Les marxistes et les élections
Sous le capitalisme, les élections sont fondamentalement organisées dans l’intérêt de la classe dirigeante. L'État et la révolutionLénine a déclaré : « Décider tous les deux ou trois ans quels membres de la classe dirigeante doivent réprimer et écraser le peuple par le biais du parlement, voilà l’essence même du parlementarisme bourgeois. » Cependant, les marxistes reconnaissent l’importance de participer aux élections bourgeoises, que Lénine considérait comme une « formation du prolétariat à la révolution ». Qu’on le veuille ou non, les élections sont le moment où les travailleurs s’engagent le plus systématiquement en politique, et cela ne devrait pas être cédé aux capitalistes.
Un élément clé qui distingue le marxisme du réformisme et du libéralisme est la manière dont nous participons aux élections. On ne s’attend pas à ce que le capitalisme puisse être éliminé par les élections. Le véritable changement se fait par le mouvement de masse de la classe ouvrière. Mais la plateforme des élections peut être utilisée pour construire de tels mouvements. C’est ainsi que Socialist Alternative a utilisé notre bureau du conseil municipal de Seattle par l’intermédiaire de Kshama Sawant au cours de la dernière décennie. C’est l’incapacité à comprendre cela qui a conduit aux trahisons de Bernie Sanders, de l’escouade et d’innombrables autres nouvelles formations de gauche à travers le monde.
En fin de compte, un changement significatif à long terme nécessite le renversement du système capitaliste. Cela ne peut se faire que par l’action des masses. Depuis la montée du néolibéralisme, l’organisation de la classe ouvrière a été massivement remise en cause et vidée de son contenu. Les marxistes sont donc confrontés à une double tâche : construire les forces révolutionnaires du marxisme et construire les organisations de masse de la classe ouvrière. De nouvelles formations de gauche, comme la France insoumise ou Morena, peuvent servir de premières étapes vers la reconstruction de ces organisations de masse de la classe ouvrière. Mais les pressions de la crise capitaliste menacent constamment de faire dérailler ces mouvements.
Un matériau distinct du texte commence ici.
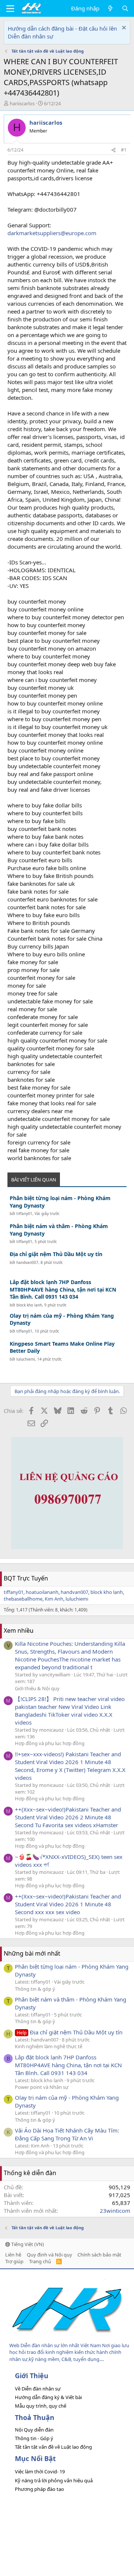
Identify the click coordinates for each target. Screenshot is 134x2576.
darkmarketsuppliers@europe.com (51, 233)
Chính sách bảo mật (99, 2254)
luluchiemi (25, 1359)
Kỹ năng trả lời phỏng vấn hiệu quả (54, 2480)
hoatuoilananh (42, 1592)
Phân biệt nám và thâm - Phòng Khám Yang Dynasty (59, 1229)
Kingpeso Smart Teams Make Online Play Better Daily (62, 1347)
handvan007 (27, 1262)
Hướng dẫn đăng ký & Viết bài (48, 2397)
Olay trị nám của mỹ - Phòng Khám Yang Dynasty (62, 1319)
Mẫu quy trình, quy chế (40, 2405)
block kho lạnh (29, 1305)
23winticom (115, 2210)
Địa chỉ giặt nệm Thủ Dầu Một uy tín (56, 1254)
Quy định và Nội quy (49, 2254)
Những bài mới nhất (32, 1953)
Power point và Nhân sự (41, 2087)
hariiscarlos (22, 103)
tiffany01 (24, 1213)
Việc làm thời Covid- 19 (40, 2471)
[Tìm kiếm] (125, 8)
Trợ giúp (14, 2261)
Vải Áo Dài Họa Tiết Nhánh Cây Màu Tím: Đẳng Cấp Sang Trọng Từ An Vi (67, 2134)
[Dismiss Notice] (123, 28)
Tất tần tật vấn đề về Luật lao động (53, 2446)
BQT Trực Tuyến (26, 1578)
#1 (124, 150)
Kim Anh (54, 1598)
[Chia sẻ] (113, 150)
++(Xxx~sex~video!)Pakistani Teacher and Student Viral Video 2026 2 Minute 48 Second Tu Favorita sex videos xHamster (68, 1817)
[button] (10, 8)
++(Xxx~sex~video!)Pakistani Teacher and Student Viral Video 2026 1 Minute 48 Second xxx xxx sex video (68, 1904)
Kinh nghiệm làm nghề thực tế (48, 2046)
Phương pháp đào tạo (39, 2489)
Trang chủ (40, 2261)
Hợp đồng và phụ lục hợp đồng (49, 1743)
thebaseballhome (23, 1598)
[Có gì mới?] (110, 8)
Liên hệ (13, 2254)
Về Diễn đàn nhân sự (38, 2388)
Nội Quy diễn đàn (34, 2429)
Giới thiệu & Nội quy (37, 1688)
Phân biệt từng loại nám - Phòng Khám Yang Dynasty (60, 1201)
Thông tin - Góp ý (34, 2438)
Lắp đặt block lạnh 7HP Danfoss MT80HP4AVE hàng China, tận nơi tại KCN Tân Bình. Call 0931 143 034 (63, 1289)
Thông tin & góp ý (35, 1988)
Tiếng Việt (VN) (27, 2244)
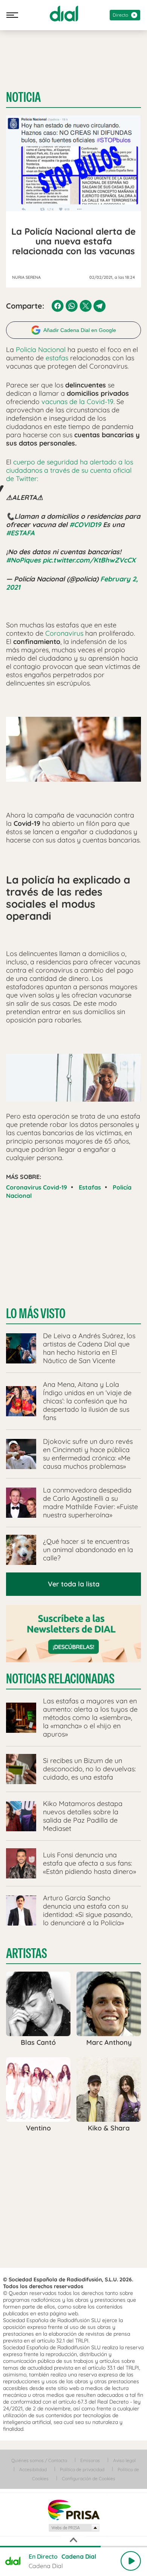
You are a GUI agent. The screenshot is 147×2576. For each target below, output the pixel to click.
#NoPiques (23, 560)
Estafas (90, 1187)
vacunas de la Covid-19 (77, 401)
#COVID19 (85, 524)
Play (131, 2561)
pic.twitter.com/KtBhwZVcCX (89, 560)
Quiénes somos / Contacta (39, 2460)
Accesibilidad (33, 2469)
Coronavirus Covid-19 (36, 1187)
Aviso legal (124, 2460)
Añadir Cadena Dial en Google (79, 330)
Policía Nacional (41, 349)
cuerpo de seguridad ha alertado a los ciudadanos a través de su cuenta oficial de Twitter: (69, 470)
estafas (56, 358)
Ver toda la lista (74, 1584)
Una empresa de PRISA (73, 2509)
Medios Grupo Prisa (74, 2527)
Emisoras (90, 2460)
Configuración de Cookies (88, 2478)
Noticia (23, 97)
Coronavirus (64, 633)
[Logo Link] (64, 13)
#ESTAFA (20, 533)
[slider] (73, 2546)
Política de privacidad (82, 2469)
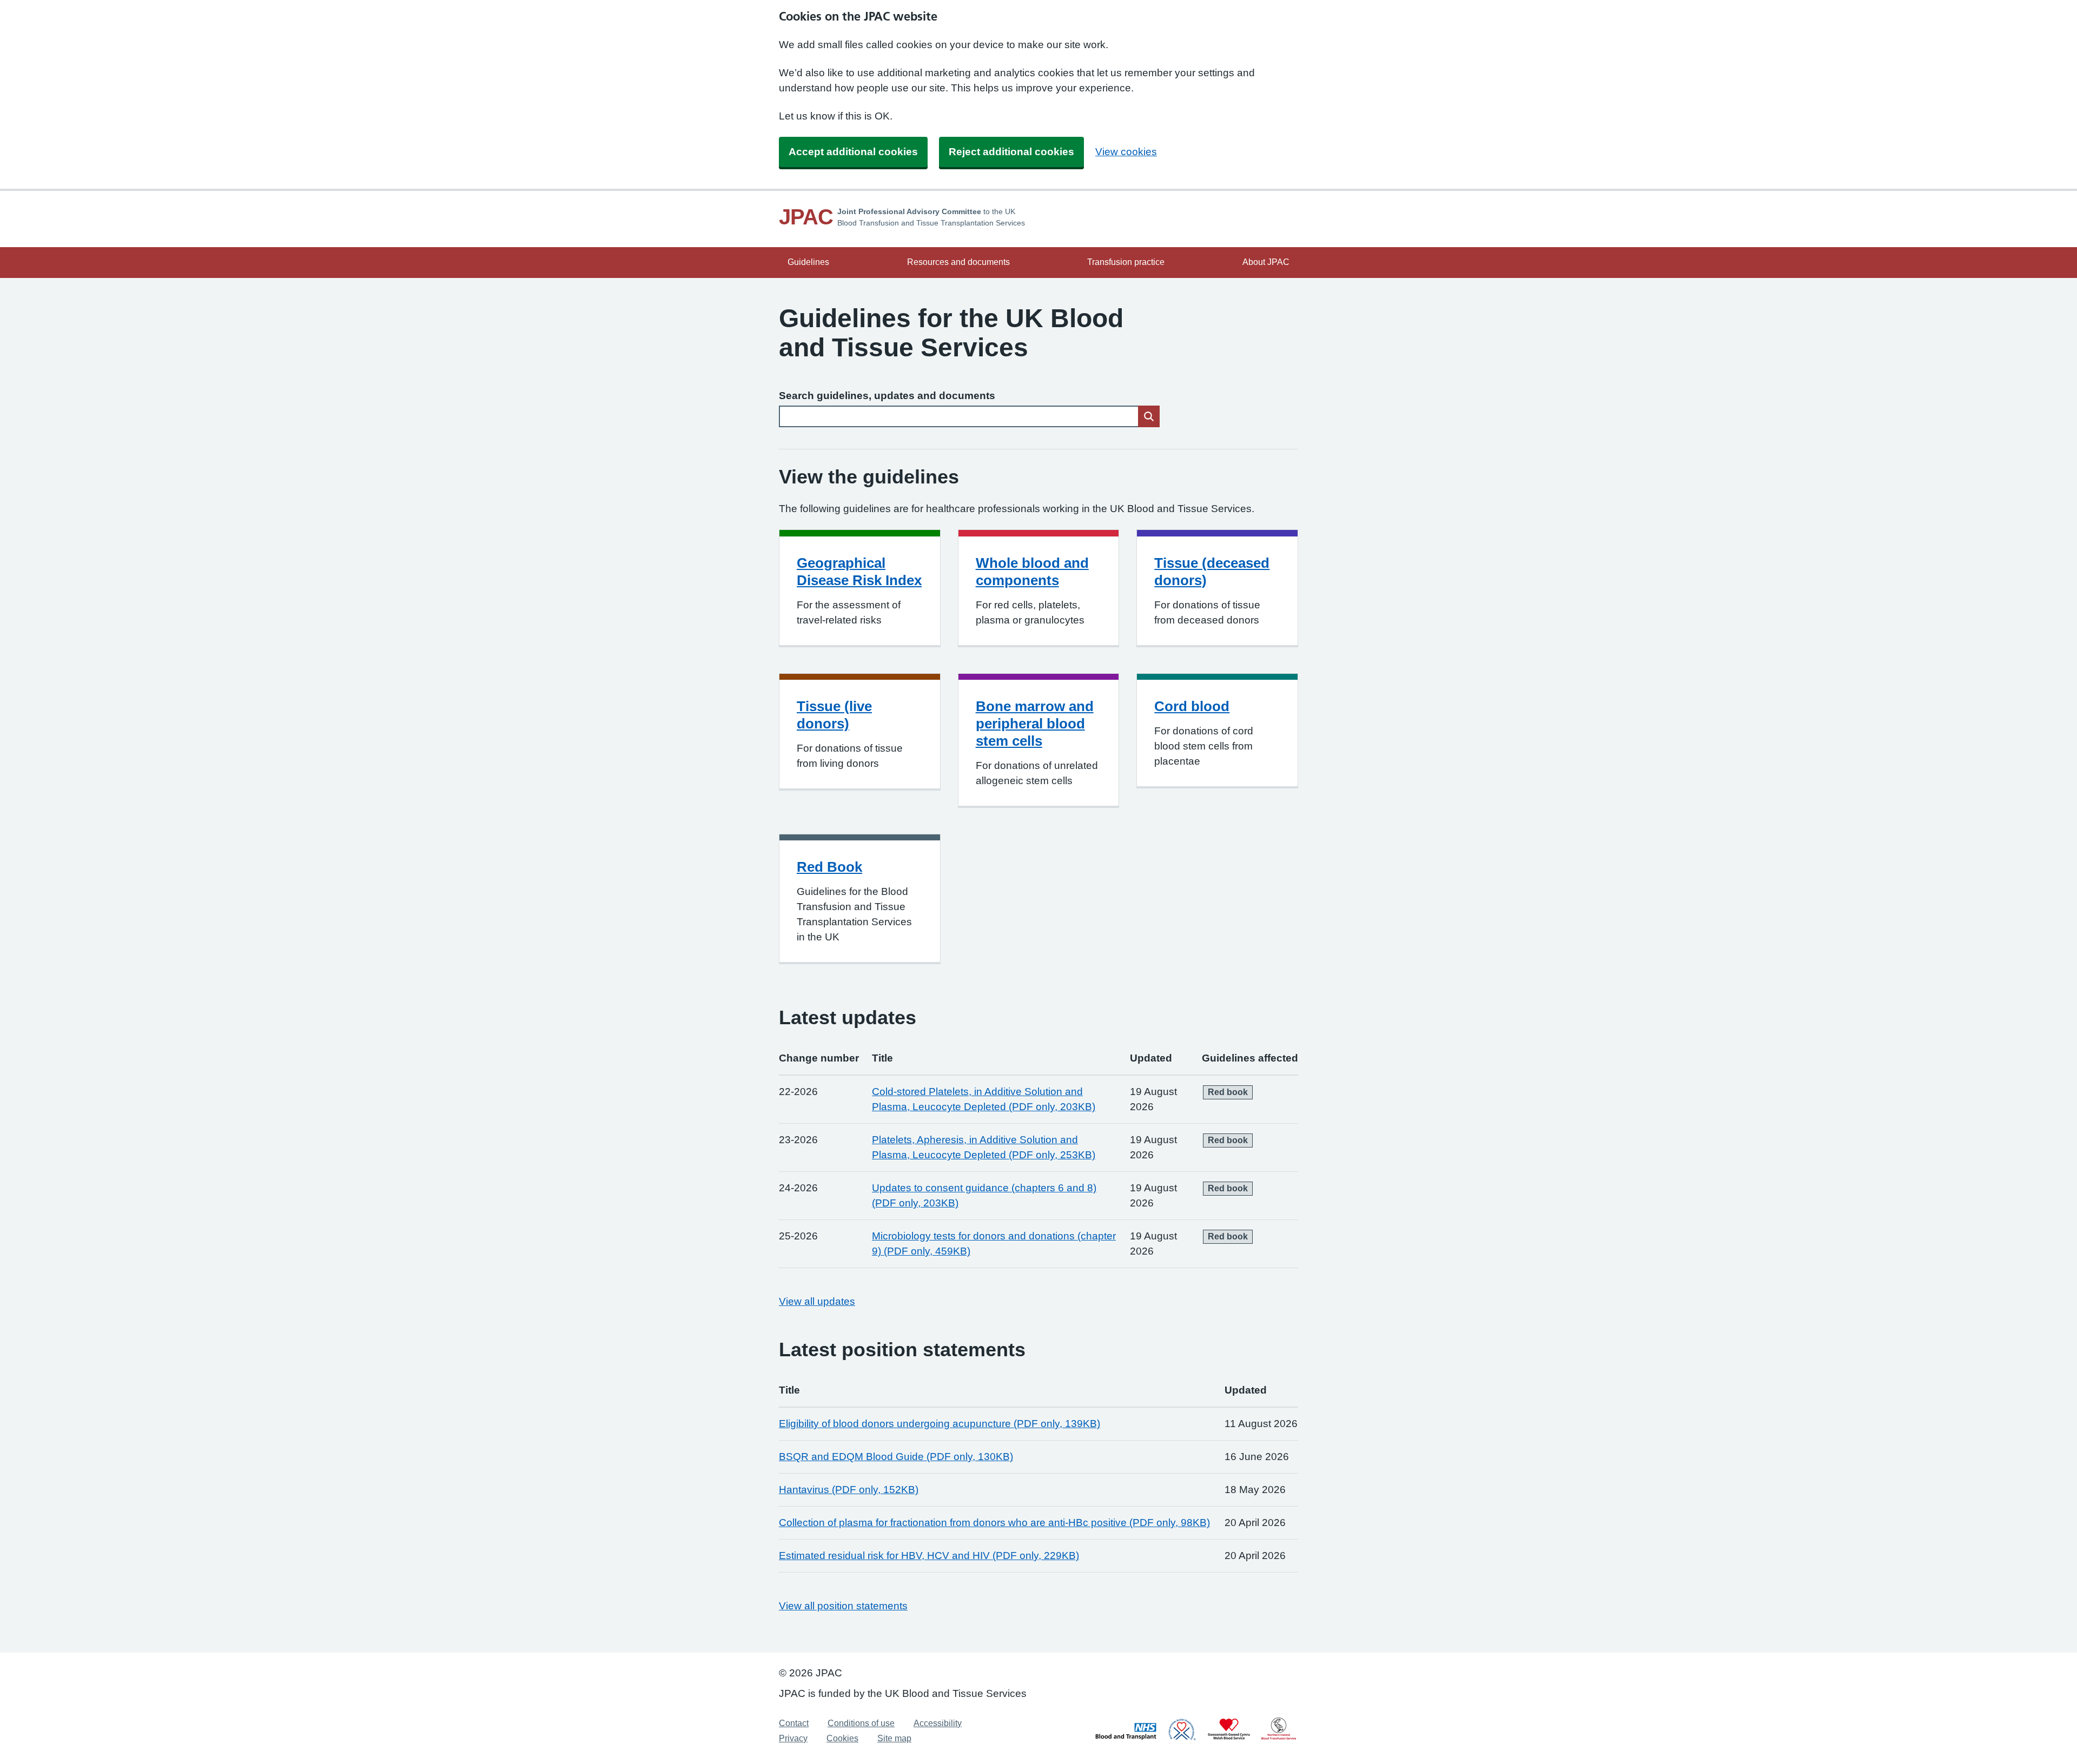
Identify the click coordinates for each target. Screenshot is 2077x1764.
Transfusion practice (1126, 262)
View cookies (1126, 151)
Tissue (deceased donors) (1211, 571)
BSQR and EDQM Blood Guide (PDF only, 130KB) (896, 1456)
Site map (894, 1738)
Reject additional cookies (1011, 151)
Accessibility (938, 1723)
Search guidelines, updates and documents (887, 395)
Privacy (793, 1738)
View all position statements (843, 1606)
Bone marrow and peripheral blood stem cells (1035, 723)
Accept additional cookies (853, 151)
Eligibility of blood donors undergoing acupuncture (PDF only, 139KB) (939, 1423)
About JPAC (1265, 262)
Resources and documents (958, 262)
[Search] (1149, 416)
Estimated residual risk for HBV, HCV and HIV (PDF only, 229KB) (929, 1555)
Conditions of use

Le rôle d’un parti révolutionnaire est de relever ces défis. Il doit comprendre les complexités de l’ère du désordre, s’engager dans les luttes quotidiennes de la classe ouvrière et contribuer à élaborer une stratégie pour remporter de véritables victoires tout en soulignant la nécessité objective de mettre fin au capitalisme afin d’obtenir un changement fondamental. C’est ainsi que nous pourrons transcender l’« année d’élections » limitée que le capitalisme est prêt à nous offrir et créer un monde entièrement nouveau, véritablement démocratique et socialiste.